GOAL 1:
State how many lines of the listing contain the string "height", with case counting. Give only the number.

PASSAGE GIVEN:
VHDL on the Decline for FPGA Design

[Alexei.Polkhanov]

I will say, though, that choosing a language because the "syntax looks kinda like a language I already know" is silly, because Verilog's C-like syntax has enough deviations from C that you'll choke on them. (I don't know enough Ada to know whether anything I do in VHDL is actually like what you'd do in Ada.)

Not entirely silly. I have been programming in many programming languages for living and for fun. With all languages or groups of languages comes certain philosophy and culture. Ada is more about verbosity in syntax, it is more readable but a bit harder to write code in. If your assumption that small differences can be a problem then how so many programmers, including myself, can switch from C to Java to Objective C to C# in one day many times and stay sane?

So if you know C you will start producing good code in Verilog faster. Then there is articles and books that exploit similarity like here:
http://www.embedded.com/design/real-world-applications/4006420/1/The-C-Programmers-Guide-to-Verilog

I think Ada and  VHDL are more academically sound languages that have some Niklaus Wirth's beauty in them. (He got Turing Award for designing Pascal).
VHDL and Ada has lots of exact or similar syntax constructs. I think if Ada was more successful our world would be much nicer place to live in, but it did not happen.

VHDL:

CASE instruction IS
WHEN load_accum =>
accum <= data;
WHEN store_accum =>
data_out <= accum;
WHEN load|store =>
process_IO(addr);
WHEN OTHERS =>
process_error(instruction);
END CASE;

Ada:

CASE X is
   WHEN 1 =>
      Walk_The_Dog;
   WHEN 5 =>
      Launch_Nuke;
   WHEN 8 | 10 =>
      Sell_All_Stock;
   WHEN OTHERS =>
      Self_Destruct;
END CASE;

Difference is only '<=' assignment.

[tggzzz]

I will say, though, that choosing a language because the "syntax looks kinda like a language I already know" is silly, because Verilog's C-like syntax has enough deviations from C that you'll choke on them. (I don't know enough Ada to know whether anything I do in VHDL is actually like what you'd do in Ada.)

I agree.

Syntax is trivial - even pretty dumb editors can help you get that right!
Semantics are far more important, interesting, powerful - and problematic if you "don't think in the language". Old aphorism: you can write Fortran in any language.

[nctnico]

I will say, though, that choosing a language because the "syntax looks kinda like a language I already know" is silly, because Verilog's C-like syntax has enough deviations from C that you'll choke on them. (I don't know enough Ada to know whether anything I do in VHDL is actually like what you'd do in Ada.)

Not entirely silly. I have been programming in many programming languages for living and for fun. With all languages or groups of languages comes certain philosophy and culture. Ada is more about verbosity in syntax, it is more readable but a bit harder to write code in. If your assumption that small differences can be a problem then how so many programmers, including myself, can switch from C to Java to Objective C to C# in one day many times and stay sane?

In my experience mastering a language is more than being able to read & produce the syntax. Being able to use a language efficiently requires learning the associated libraries and understanding the underlying philosphy. Definitely not something you'll achieve in one day!

This also applies for making a HDL choice based on the employer or customer. If you know VHDL you are not going to apply for Verilog jobs / projects and vice versa.

DATA PROVIDED:

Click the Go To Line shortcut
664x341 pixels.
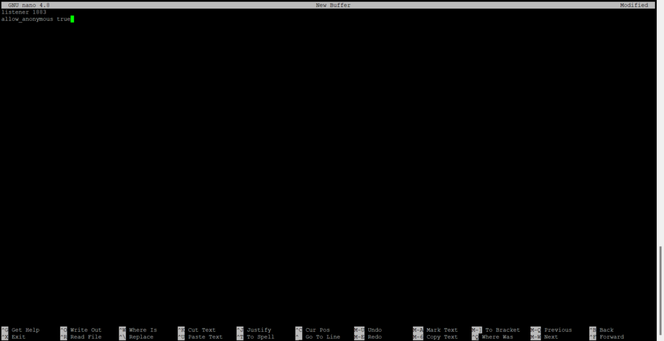click(x=322, y=337)
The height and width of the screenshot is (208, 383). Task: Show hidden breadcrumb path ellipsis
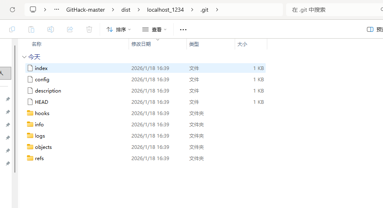[57, 10]
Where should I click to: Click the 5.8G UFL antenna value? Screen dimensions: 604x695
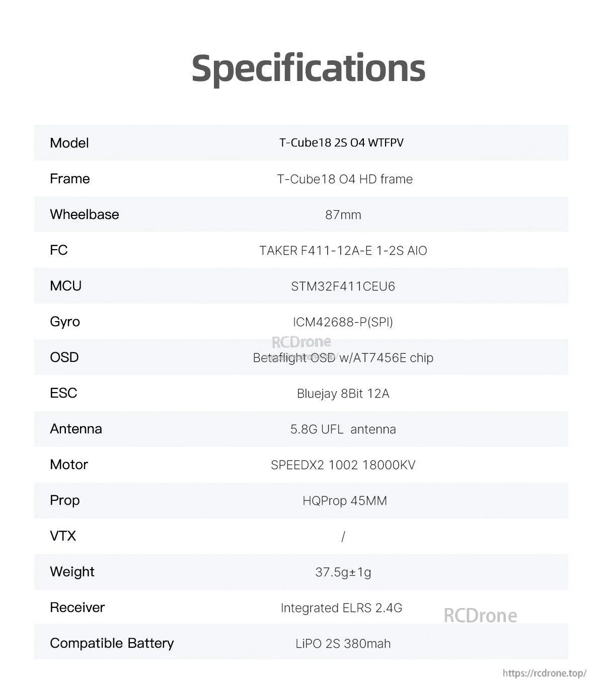coord(343,429)
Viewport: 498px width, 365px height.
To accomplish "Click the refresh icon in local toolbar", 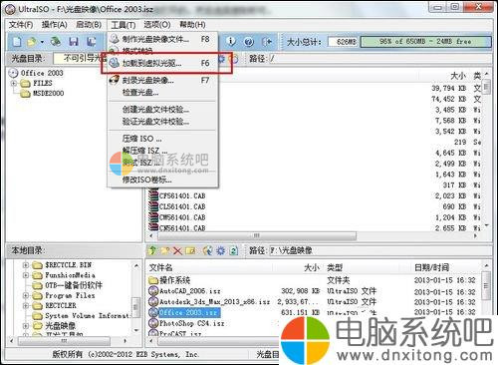I will click(x=234, y=251).
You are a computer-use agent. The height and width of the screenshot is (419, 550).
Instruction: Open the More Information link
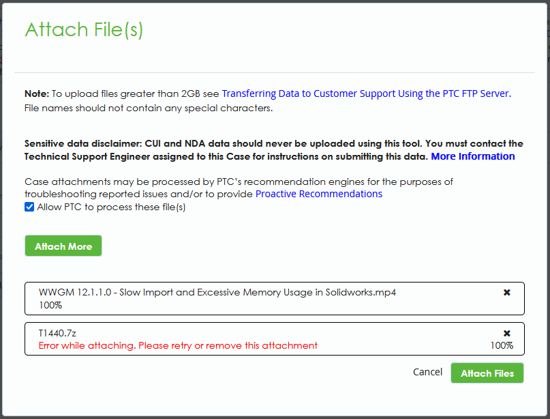pos(472,156)
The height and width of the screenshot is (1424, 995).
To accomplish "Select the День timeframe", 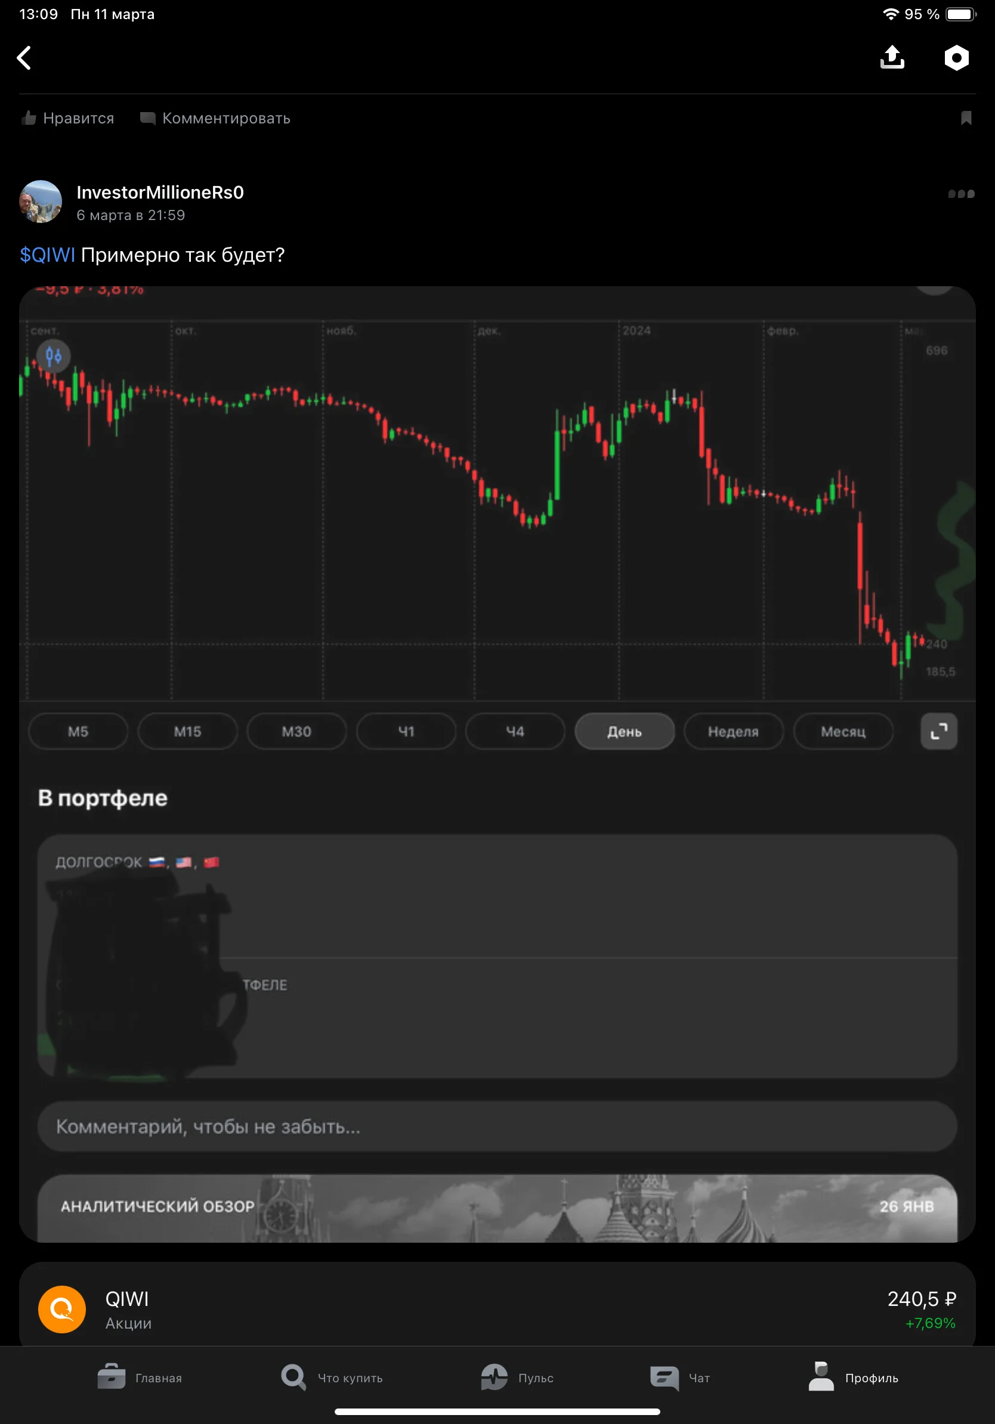I will pos(624,731).
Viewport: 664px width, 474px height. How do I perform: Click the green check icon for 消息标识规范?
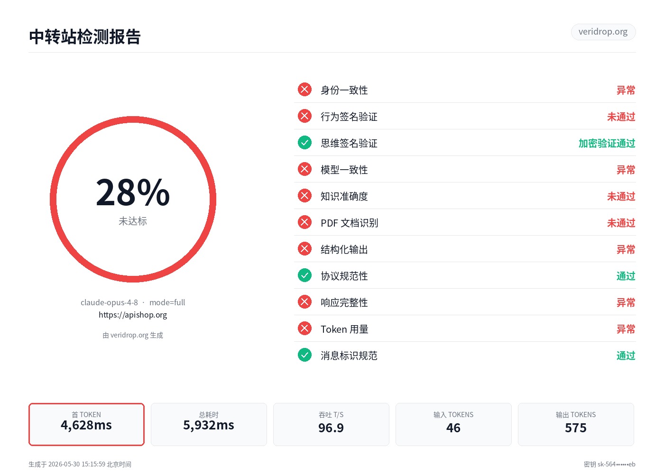(x=304, y=355)
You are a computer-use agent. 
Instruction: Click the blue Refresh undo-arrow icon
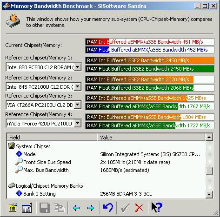(108, 207)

GOAL 2:
Reproduce the part of the VHDL forum thread between "I think Ada" and "did not happen.", inclusive, without changing a word.

WRITTEN REPLY 1:
5

WRITTEN REPLY 2:
I think Ada and  VHDL are more academically sound languages that have some Niklaus Wirth's beauty in them. (He got Turing Award for designing Pascal).
VHDL and Ada has lots of exact or similar syntax constructs. I think if Ada was more successful our world would be much nicer place to live in, but it did not happen.